Ce lien est illustré dans une expérience qui présenta à des participants de courts énoncés décrivant le comportement d’individus provenant de l’un de deux groupes: «Groupe A» ou «Groupe B» (Hamilton & Gifford, 1976). Le groupe A avait deux fois plus de membres que le groupe B mais la proportion de comportements désirables et indésirables représentés dans les énoncés était la même pour chaque groupe. Environ 70% des énoncés décrivaient un comportement désirable (p.ex., «visita un ami malade à l’hôpital»), et environ 30% des énoncés décrivaient un comportement indésirable («parle toujours de lui-même et de ses problèmes»). En autres mots, les énoncés les plus rares -- et donc, les plus distinctifs -- décrivaient des comportements indésirables du groupe minoritaire (Groupe B).

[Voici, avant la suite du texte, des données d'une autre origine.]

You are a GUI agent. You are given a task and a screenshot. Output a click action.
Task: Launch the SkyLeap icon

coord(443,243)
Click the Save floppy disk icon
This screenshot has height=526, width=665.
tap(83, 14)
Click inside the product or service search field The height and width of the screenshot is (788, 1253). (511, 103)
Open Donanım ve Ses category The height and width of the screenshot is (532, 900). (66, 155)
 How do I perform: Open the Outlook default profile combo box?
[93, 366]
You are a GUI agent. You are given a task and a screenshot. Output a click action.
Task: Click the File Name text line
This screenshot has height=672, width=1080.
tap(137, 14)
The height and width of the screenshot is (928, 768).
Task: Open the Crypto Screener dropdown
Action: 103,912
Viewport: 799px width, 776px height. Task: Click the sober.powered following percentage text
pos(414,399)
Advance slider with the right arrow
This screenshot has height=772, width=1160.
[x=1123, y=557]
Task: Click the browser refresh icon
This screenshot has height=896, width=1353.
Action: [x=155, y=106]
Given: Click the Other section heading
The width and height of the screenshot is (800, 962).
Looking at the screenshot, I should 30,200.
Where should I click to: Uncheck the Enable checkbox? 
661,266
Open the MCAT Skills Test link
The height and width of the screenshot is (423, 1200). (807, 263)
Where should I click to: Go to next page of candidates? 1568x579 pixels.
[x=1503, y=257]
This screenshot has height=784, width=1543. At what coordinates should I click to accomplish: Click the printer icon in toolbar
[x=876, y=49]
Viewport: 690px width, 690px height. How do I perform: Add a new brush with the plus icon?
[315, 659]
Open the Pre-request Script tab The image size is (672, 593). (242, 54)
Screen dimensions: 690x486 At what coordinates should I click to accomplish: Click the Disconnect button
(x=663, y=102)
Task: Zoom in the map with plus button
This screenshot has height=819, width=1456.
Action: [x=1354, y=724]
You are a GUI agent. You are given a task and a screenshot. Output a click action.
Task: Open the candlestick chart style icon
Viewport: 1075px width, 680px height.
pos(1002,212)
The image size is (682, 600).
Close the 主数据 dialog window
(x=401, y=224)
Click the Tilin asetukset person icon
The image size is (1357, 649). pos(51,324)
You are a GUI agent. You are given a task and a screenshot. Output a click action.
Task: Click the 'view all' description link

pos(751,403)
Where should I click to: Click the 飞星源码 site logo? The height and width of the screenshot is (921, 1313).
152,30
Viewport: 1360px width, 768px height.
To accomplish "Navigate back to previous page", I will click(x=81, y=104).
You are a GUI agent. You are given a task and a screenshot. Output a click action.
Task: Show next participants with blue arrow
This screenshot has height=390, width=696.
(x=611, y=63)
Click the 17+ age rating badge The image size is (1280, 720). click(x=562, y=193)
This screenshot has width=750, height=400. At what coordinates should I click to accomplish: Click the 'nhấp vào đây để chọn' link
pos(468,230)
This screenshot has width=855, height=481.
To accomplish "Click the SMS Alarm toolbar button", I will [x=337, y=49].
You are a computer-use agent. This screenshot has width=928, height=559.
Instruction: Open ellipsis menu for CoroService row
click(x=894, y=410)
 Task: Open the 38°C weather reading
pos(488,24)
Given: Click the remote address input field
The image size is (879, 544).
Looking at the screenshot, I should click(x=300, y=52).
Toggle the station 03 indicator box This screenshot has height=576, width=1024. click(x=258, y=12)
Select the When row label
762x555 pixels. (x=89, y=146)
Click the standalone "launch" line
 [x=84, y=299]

Dans ces conditions, les gens surestimaient, de façon significative, la fréquence de comportements indésirables du groupe minoritaire. Comme nous pouvons le voir dans le tableau 4, les participants se rappelaient de 52% des comportements indésirables venant du groupe B, malgré que la proportion réelle d’énoncés n’était que 33%. De plus, des recherches subséquentes ont démontré que ce genre de corrélations factices est particulièrement prononcé lorsque les paires distinctives impliquent un comportement négatif et sont compatibles avec des stéréotypes existants (Hamilton & Rose, 1980; Mullen & Johnson, 1990). Dans ces cas-là, la proéminence des paires rares peut renforcer les stéréotypes associés au groupe minoritaire.

Tableau 4. Un exemple de corrélation factice

 Contenu des énoncés Groupe A Groupe B Total
  Distribution réelle des énoncés  
 Comportements désirables 18 (67%) 9 (33%) 27 (100%)
 Comportements indésirables 8 (67%) 4 (33%) 12 (100%)
  Distribution des énoncés perçue par les participants  
 Comportements désirables 17.5 (65%) 9.5 (35%) 27 (100%)
 Comportements indésirables 5.8 (48%) 6.2 (52%) 12 (100%)

Note: Les données utilisées dans ce tableau proviennent d’une étude de Hamilton et Gifford (1976). Malgré que seulement 4 des 12 comportements indésirables impliquaient le groupe B (groupe minoritaire), les participants se sont, par la suite, rappelés plus de comportements indésirables liés au groupe B (moyenne = 6.2) que du groupe A (moyenne = 5.8).